Nearly a century ago, preachers often traveled from city to city and town to town, setting up tents and preaching every night for a week or more, depending on how things were going. One of those preachers was Byron Conley, who toured Central Florida. He was responsible for the beginning of many of the churches in that area. One of those congregations was in a small town called Winter Garden, about 10 miles west of Orlando—at least in those days. Now you can't tell where one ends and the other begins.
All of my grandparents lived in Winter Garden, the typical Southern town with a train track running down the middle of the main drag, and diagonal parking in front of storefronts like Piggly Wiggly, McCormick 5 and 10, a barber shop, and a drug store complete with soda fountain. My father's mother, Thelma Ayers, attended one of those tent meetings and was converted to the Lord, and eventually became a member of the new congregation there. Although her husband, my grandfather, was never baptized, she taught her three sons and all of them followed in her faith.
My daddy was the oldest. At 17, he took his high school sweetheart to church with him. She had been raised a Methodist, mainly because it was the closest church to the house and they could all walk. She told me that all she heard were slow dirges on Sunday morning, so that morning when she went to church with her boyfriend Gerald, she was in for a shock. "They sang happy music!" she exclaimed. The first song she heard was "Heavenly Sunlight," and the day she told me that story she added, "And I want that sung at my funeral." And we did.
So let's consider a few things this morning. This was a small Southern town. As is our custom and belief, they sang a capella. It may have been "happy" compared to the slower organ pieces she was used to, but I imagine there were a few places, especially by the end, where the music dragged a bit. I imagine there were a few flat Southern altos and a tenor or two that stuck out like a sore thumb. This was not a performing choir, certainly not a pro or semi-pro praise band. So why did the singing impress her so?
Because it wasn't just a happy song. It was sung by happy people, people who knew they were saved and pleasing to God, people who believed they were going to Heaven, people who, despite the trials of life, knew it was all worth it. I have heard it said that our singing can be an evangelistic tool. It certainly was for my mother. But if the people do not match their songs, it is just another form of hypocrisy.
"Heavenly Sunlight" isn't as deep as some of the other older hymns but it certainly doesn't sit in the wading pool with the babes either. It takes a mature spiritual mindset to see the "Sunlight" even in the "deep vale" and to have the faith to know that no matter what happens He will "never forsake thee." She could see that faith in the faces of those people and eventually it became her own faith, a faith she passed on to children, grandchildren, and great-grandchildren.

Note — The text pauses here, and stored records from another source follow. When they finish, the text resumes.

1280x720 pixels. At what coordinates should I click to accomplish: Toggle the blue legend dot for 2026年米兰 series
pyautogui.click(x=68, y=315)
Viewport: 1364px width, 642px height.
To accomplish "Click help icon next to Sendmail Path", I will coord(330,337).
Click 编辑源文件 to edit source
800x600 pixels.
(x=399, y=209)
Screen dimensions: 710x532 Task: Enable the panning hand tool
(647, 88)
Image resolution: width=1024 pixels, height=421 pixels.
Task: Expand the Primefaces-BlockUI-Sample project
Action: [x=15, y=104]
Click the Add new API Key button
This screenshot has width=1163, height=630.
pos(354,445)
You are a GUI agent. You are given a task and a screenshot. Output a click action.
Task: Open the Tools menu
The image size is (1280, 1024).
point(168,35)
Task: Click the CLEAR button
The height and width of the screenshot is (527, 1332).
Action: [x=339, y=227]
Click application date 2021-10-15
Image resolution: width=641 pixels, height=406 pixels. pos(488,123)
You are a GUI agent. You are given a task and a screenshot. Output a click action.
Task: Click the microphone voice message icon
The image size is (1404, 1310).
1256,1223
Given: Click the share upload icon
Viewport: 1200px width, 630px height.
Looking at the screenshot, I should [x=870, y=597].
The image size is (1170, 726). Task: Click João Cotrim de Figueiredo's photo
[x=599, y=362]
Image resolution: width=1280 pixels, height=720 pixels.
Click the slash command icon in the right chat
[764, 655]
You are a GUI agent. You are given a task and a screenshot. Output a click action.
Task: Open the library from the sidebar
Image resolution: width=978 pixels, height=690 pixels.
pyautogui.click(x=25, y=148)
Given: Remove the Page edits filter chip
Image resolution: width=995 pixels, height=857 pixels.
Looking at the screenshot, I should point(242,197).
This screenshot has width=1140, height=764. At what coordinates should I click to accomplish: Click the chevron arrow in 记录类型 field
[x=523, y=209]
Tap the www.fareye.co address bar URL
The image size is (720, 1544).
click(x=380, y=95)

Many of these thoughts ran through my head that afternoon as we sang for her the song that made all the difference in her life. A small town southern church sang it like they meant it, and she wanted to know more about how they could do that when so few other places did.
Would your singing begin the journey of conversion for a visitor? It does not have to be ear-catching, toe-tapping, and rhythmically complex. You just have to sing it like you mean it, and then live it that way too.
But let all who take refuge in you rejoice; let them ever sing for joy, and spread your protection over them, that those who love your name may exult in you. (Ps 5:11).